Document text:
U.S. Pat. No. 9,405,448 (US'448) provides a method and a system for generating and annotating a graph. The method discloses a concept of determining one or more key patterns in a primary data channel, wherein the primary data channel is derived from raw input data in response to a constraint being satisfied. A method may further include determining one or more significant patterns in one or more related data channels. A method may further include generating a natural language annotation for at least one of the one or more key patterns or the one or more significant patterns. A method may further include generating a graph that is configured to be displayed in a user interface, the graph having at least a portion of the one or more key patterns, the one or more significant patterns and the natural language annotation. However, US'167 fails to disclose a concept of deep learning paraphrase model for generating summary of the charts.
U.S. Pat. No. 9,396,181 (US'181) discloses a method and a system for natural language generation and data analysis system. The user context is analyzed from user question and converted into SQL query to pull required data subset from data repository. US'181 discloses a concept of analyzing the data and generating natural language sentences/phrases. Moreover, US'181 discloses a concept of ontology comprising object concepts and relationship. However, the ontology concept disclosed in US'181 is different from as disclosed in the present invention.
However, the above mentioned state-of-the-art techniques and methods fail to generate context aware insights using semantic web, deep learning model and domain specific knowledge base for the business user to derive actionable insights from visualizations which may result in generating inaccurate or inefficient insights due to the number of complexities involved in the utilized machine learning techniques.
Thus, there arises a need for an automated and simpler method and system for automatically analyzing the data behind visualizations, interpret the data and graphs using business inputs, ontology structure comprising semantic relationships and deep learning paraphrasing model that may comprise several domain-based actions to help generate narratives that precisely answers business user question, attempts to answer any follow-up questions. This will enable the data scientists to make visualization decisions with limited domain knowledge.

Given data:

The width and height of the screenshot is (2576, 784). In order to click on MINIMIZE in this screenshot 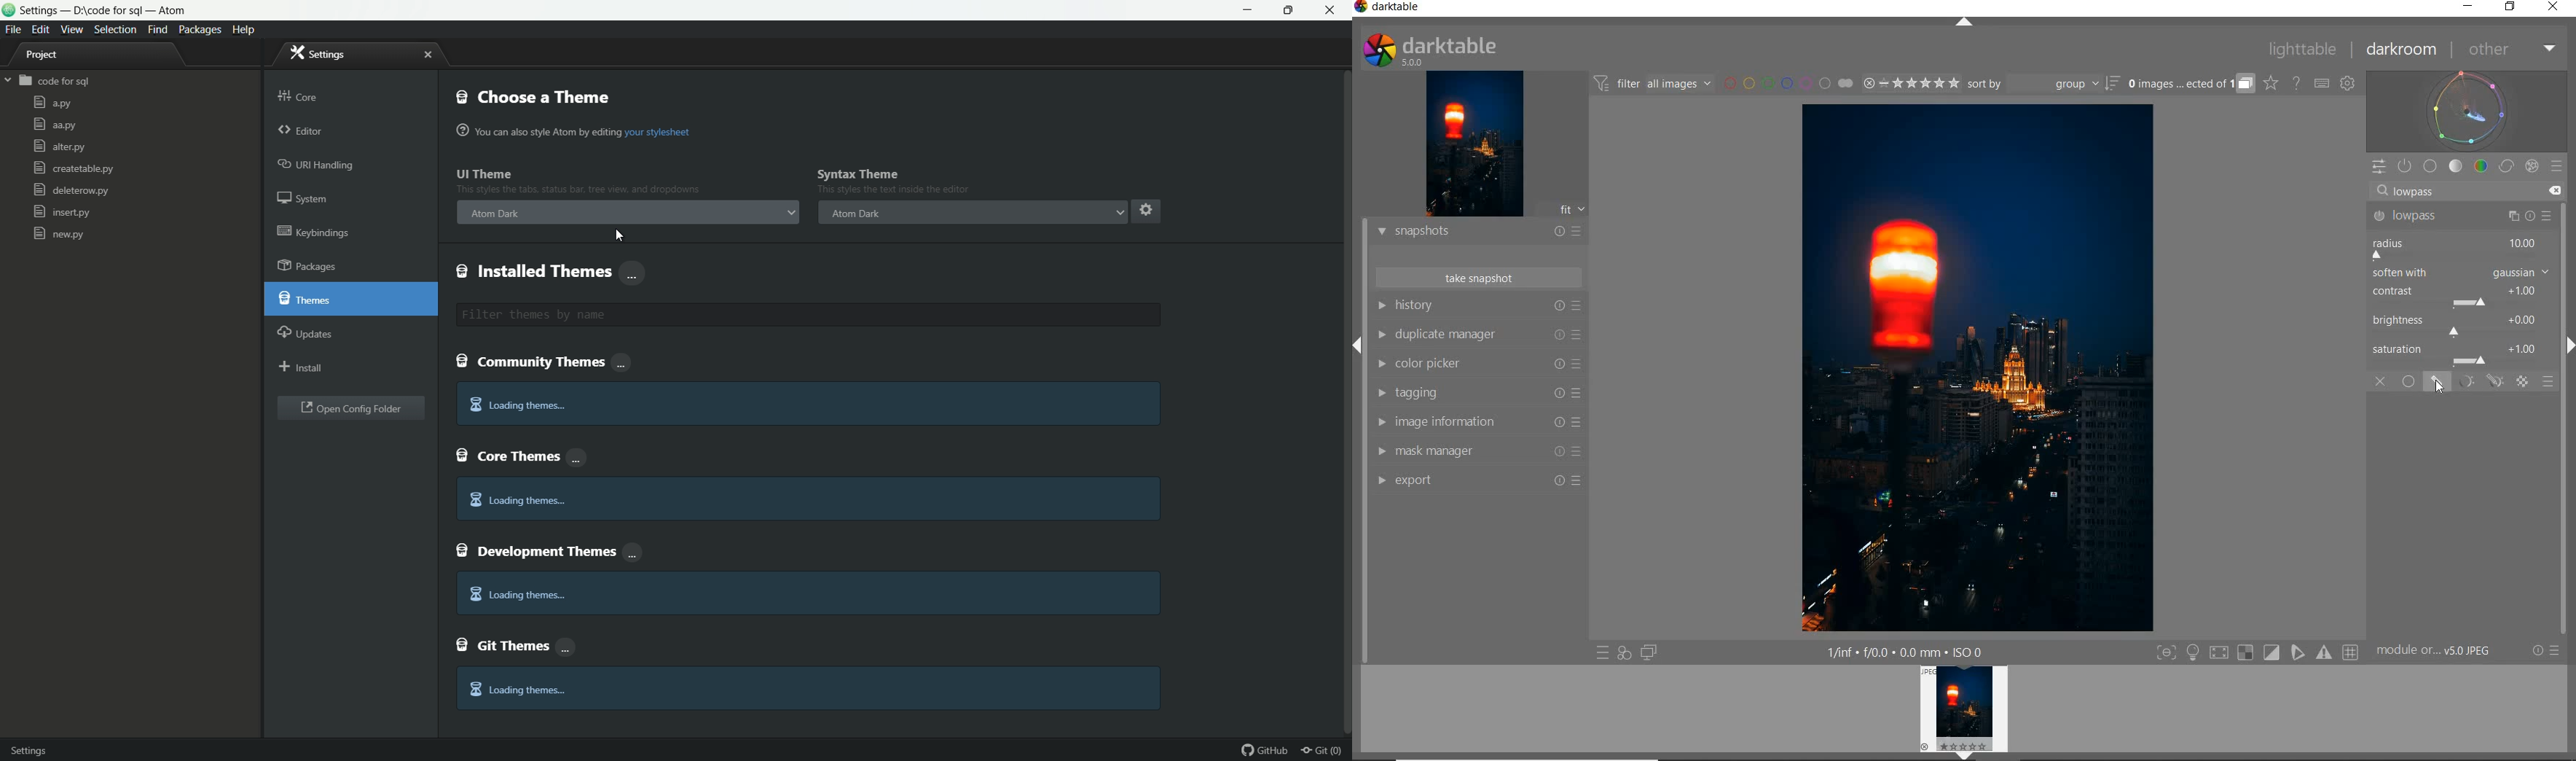, I will do `click(2466, 7)`.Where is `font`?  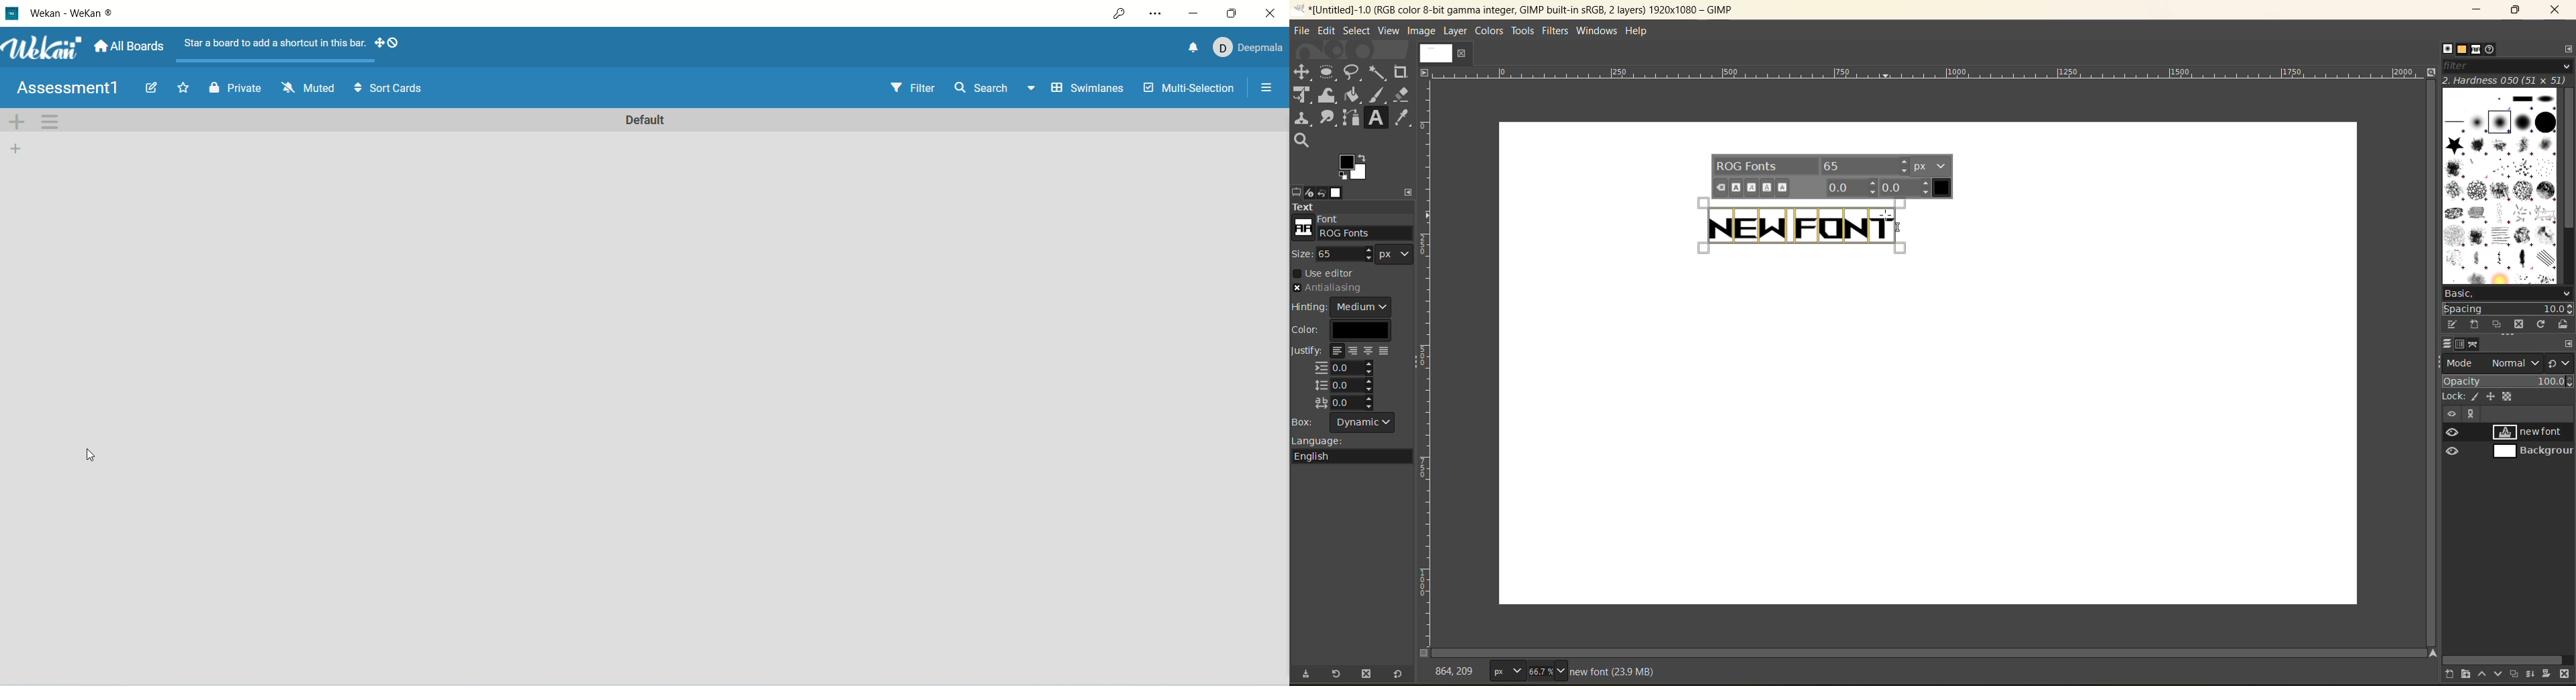
font is located at coordinates (1354, 227).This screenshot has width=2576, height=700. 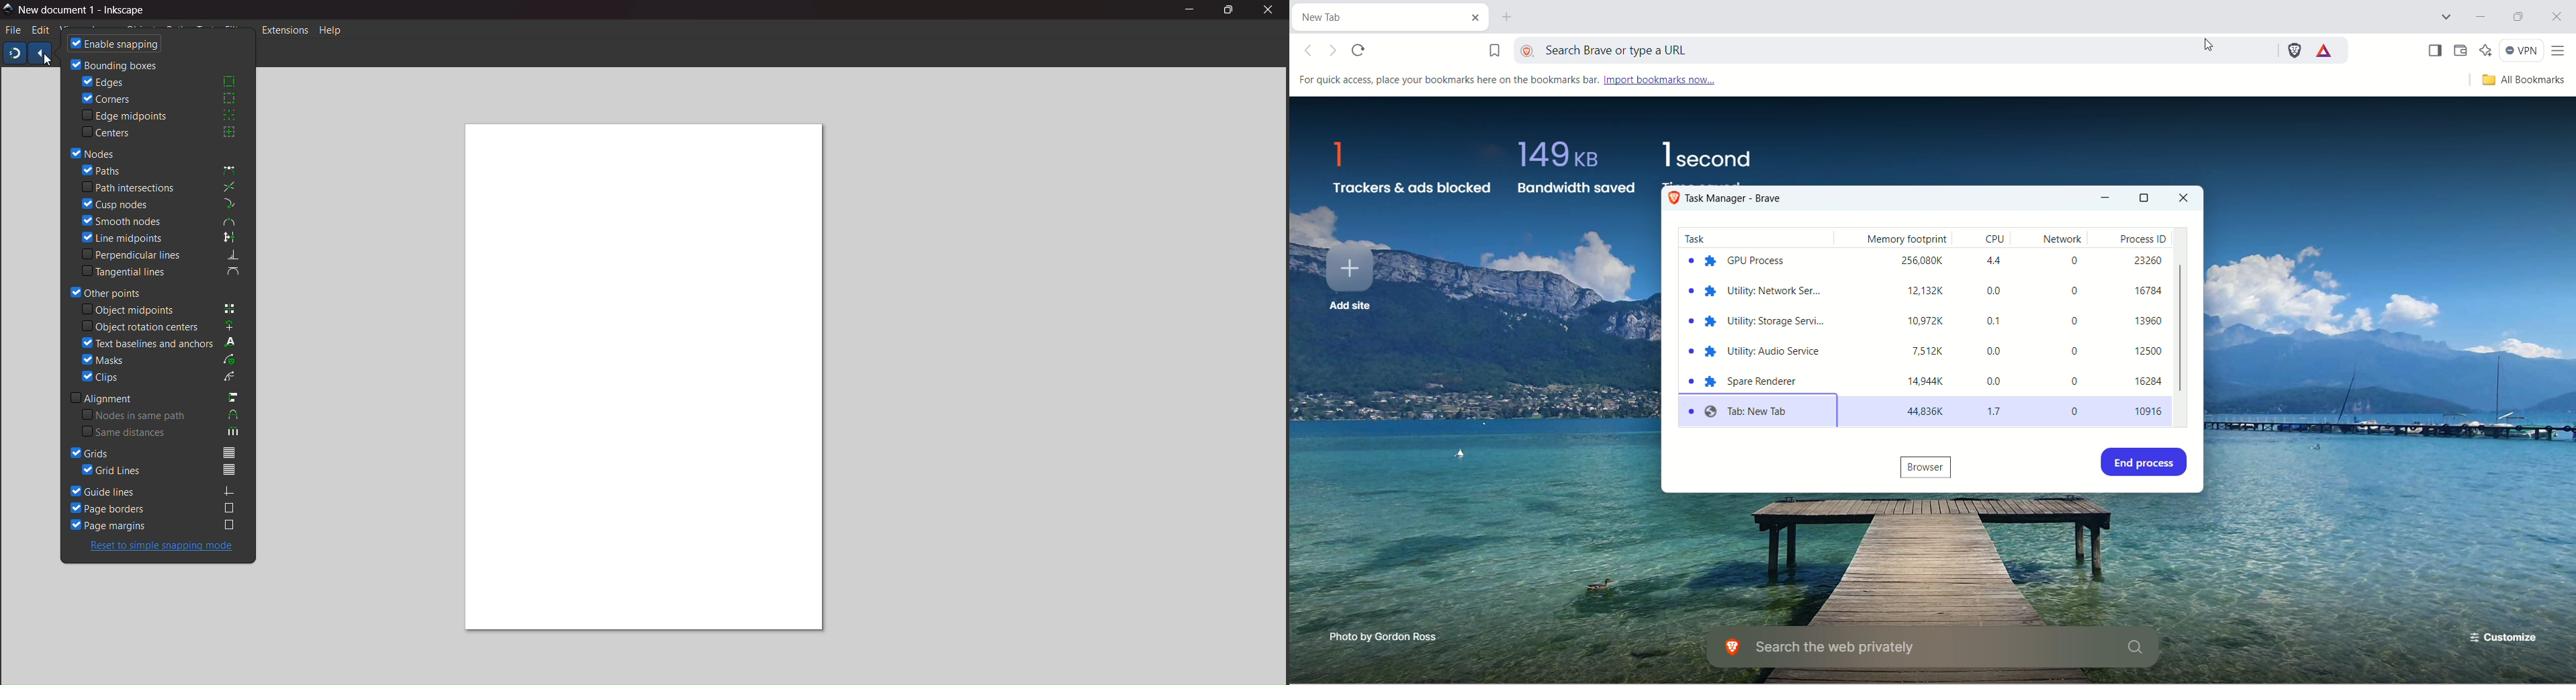 I want to click on other points, so click(x=109, y=291).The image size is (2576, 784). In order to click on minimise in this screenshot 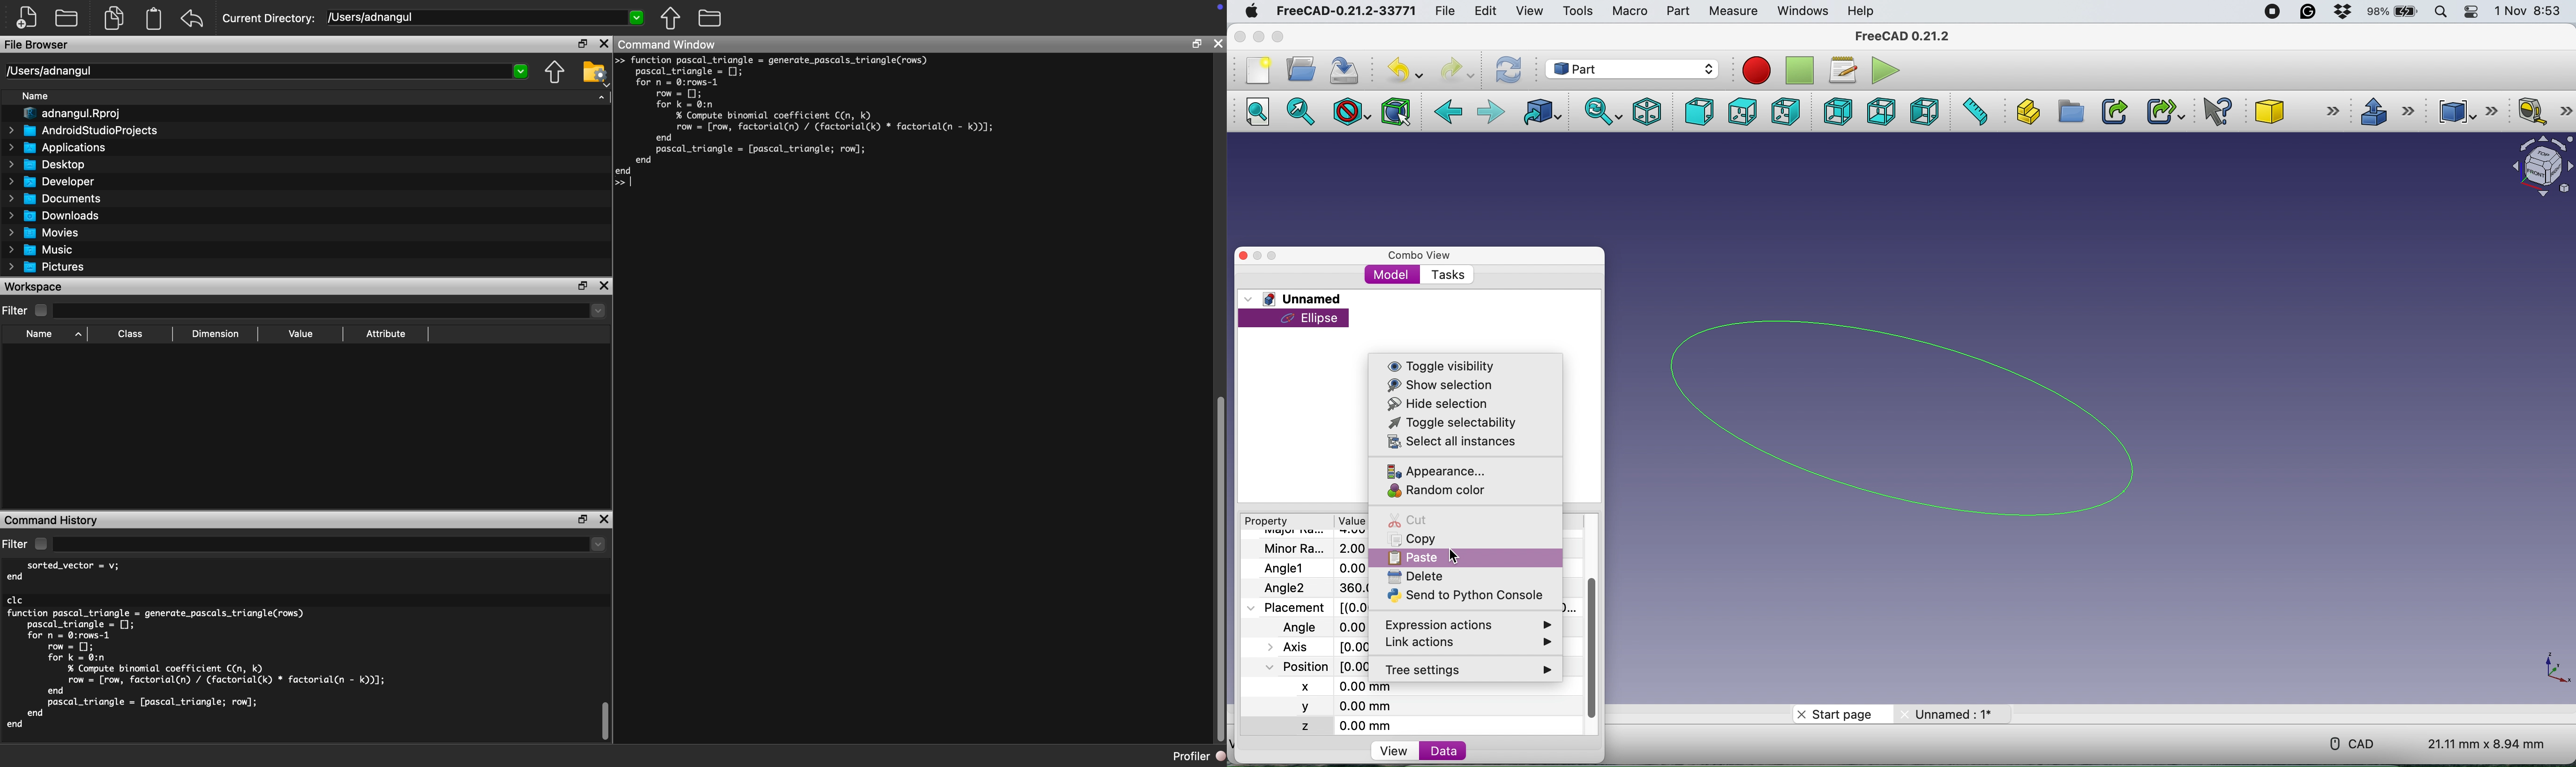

Work to do:
[1] From the patent background, list the things the method of U.S. Pat. No. 9,405,448 determines or generates.
[2] Answer from the patent background:
(a) In US'181, what is the user question converted into?
(b) What three things do the state-of-the-art techniques fail to use to generate context aware insights?
(c) Who will be enabled to make visualization decisions with limited domain knowledge?
[3] Carry the patent background forward from its last sentence.

Expected results:
[1]
- One or more key patterns in a primary data channel
- One or more significant patterns in one or more related data channels
- A natural language annotation for at least one of the key patterns or significant patterns
- A graph configured to be displayed in a user interface

[2]
(a) An SQL query, used to pull the required data subset from the data repository.
(b) Semantic web, a deep learning model and a domain specific knowledge base.
(c) The data scientists.

[3]
One or more shortcomings of prior art are overcome, and additional advantages are provided through present disclosure. Additional features are realized through techniques of the present disclosure. Other embodiments and aspects of the disclosure are described in detail herein and are considered a part of the present disclosure.
In one aspect of the disclosure, a method for generating a contextual narrative of one or more visualizations is disclosed. The method includes providing an input feed to a processor; processing the input feed based on a set of predefined business rules, wherein the method of generating the contextual narrative further comprises, generating a narrative of a visualization based on the processed input feed, wherein a context is provided to the generated narrative based on a plurality of semantic relationships established in an ontology file obtained from the input feed and at least one search criterion including, but not limited to, one or more filters and one or more aggregation types.
In another aspect of the disclosure, a system for generating a contextual narrative of one or more visualizations is disclosed. The system includes a data input module, wherein the data input module provides an input feed; a processor for processing the input feed based on a set of predefined business rules; and wherein the system for generating the contextual narrative further comprises, a narrative generator module for generating a narrative of a visualization based on the processed input feed, wherein a context is provided to the generated narrative based on a plurality of semantic relationships established in an ontology file obtained from the input feed and at least one search criteria including, but not limited to, one or more filters and one or more aggregation types.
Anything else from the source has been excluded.